[Pixel coordinate grounding data]
+===+

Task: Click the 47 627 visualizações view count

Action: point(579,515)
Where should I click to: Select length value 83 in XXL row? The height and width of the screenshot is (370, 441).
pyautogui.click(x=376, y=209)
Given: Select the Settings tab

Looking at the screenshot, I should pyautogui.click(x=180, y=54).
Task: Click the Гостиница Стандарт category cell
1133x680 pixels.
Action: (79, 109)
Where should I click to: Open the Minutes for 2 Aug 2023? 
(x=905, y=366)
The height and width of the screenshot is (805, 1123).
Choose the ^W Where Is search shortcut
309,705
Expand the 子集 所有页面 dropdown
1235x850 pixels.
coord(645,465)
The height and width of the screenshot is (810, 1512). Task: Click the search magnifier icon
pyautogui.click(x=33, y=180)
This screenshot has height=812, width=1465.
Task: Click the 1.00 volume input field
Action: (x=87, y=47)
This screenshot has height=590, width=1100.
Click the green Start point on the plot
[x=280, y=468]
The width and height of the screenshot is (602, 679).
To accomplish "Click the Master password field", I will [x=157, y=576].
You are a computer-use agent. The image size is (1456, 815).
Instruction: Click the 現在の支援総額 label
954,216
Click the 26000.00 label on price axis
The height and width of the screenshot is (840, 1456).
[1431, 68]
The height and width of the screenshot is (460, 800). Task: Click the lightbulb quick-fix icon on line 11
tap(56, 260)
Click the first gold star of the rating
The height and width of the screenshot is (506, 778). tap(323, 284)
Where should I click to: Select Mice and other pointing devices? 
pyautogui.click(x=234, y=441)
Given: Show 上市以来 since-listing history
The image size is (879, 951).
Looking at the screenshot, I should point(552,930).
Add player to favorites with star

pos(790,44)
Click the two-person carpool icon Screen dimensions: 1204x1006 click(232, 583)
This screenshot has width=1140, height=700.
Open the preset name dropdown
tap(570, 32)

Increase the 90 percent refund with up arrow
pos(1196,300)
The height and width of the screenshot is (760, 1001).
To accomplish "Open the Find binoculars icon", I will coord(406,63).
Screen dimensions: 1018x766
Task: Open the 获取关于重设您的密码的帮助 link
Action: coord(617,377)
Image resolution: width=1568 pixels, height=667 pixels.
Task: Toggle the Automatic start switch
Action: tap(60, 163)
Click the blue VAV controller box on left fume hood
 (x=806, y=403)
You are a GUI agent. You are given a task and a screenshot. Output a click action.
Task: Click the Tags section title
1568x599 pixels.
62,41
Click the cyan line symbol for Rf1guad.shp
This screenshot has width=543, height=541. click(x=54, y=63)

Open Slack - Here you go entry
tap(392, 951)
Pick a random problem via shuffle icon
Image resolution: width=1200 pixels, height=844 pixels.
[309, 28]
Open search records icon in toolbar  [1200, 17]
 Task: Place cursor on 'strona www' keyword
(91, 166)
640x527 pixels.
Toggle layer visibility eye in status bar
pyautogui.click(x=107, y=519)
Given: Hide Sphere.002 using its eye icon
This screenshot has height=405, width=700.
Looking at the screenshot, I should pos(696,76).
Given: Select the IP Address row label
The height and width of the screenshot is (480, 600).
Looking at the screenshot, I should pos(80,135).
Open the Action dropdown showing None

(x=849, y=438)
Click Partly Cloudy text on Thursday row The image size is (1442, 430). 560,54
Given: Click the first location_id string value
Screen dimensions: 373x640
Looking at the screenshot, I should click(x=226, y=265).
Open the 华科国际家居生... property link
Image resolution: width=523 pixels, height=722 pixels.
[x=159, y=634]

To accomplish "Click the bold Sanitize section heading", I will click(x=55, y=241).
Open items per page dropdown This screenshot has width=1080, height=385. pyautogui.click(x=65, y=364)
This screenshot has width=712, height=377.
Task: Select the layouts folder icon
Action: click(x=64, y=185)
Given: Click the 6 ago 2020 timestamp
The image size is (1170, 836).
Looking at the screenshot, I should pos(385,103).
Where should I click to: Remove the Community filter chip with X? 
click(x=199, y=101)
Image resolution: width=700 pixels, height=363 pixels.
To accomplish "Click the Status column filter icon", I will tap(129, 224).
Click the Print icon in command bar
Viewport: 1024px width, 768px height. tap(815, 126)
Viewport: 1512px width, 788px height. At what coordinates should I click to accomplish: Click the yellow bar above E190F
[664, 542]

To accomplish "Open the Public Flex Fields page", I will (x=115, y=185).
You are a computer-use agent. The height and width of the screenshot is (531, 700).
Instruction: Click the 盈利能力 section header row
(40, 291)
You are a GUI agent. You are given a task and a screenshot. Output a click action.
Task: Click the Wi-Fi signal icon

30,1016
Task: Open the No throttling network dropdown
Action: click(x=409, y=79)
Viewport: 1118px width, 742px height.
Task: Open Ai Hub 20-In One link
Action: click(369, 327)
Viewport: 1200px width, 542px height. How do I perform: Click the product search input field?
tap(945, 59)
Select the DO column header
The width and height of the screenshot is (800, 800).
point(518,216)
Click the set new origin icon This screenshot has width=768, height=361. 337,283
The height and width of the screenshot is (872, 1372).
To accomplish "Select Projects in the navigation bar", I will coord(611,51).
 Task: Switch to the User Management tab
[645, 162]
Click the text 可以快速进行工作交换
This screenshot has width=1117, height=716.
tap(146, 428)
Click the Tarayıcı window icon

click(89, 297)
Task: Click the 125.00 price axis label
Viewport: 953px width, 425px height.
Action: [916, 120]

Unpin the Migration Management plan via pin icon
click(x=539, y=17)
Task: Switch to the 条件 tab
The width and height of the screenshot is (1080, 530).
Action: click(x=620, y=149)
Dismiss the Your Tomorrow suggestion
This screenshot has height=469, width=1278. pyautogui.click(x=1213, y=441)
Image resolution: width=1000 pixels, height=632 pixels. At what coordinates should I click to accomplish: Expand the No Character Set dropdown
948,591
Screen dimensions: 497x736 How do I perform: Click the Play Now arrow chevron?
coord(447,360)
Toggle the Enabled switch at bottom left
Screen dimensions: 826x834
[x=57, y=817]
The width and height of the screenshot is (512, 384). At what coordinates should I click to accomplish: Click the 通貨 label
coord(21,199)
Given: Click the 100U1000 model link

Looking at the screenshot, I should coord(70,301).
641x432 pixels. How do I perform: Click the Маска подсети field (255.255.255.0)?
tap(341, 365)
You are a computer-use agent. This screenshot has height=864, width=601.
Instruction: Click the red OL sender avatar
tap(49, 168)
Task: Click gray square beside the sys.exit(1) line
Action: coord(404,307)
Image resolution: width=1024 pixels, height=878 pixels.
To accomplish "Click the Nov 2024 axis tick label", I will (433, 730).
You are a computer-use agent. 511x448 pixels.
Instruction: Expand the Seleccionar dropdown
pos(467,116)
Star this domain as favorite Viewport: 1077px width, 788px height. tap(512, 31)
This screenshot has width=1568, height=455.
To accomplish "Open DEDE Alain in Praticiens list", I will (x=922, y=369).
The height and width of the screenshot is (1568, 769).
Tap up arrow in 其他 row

+===+

**Your objective**
Up to and including the line that contains "The height and width of the screenshot is (805, 1123).", restate word for word every line of the entries, starting from the first.

**Reply to the task**
Task: Click the 47 627 visualizações view count

Action: point(579,515)
Where should I click to: Select length value 83 in XXL row? The height and width of the screenshot is (370, 441).
pyautogui.click(x=376, y=209)
Given: Select the Settings tab

Looking at the screenshot, I should pyautogui.click(x=180, y=54).
Task: Click the Гостиница Стандарт category cell
1133x680 pixels.
Action: (79, 109)
Where should I click to: Open the Minutes for 2 Aug 2023? 
(x=905, y=366)
The height and width of the screenshot is (805, 1123).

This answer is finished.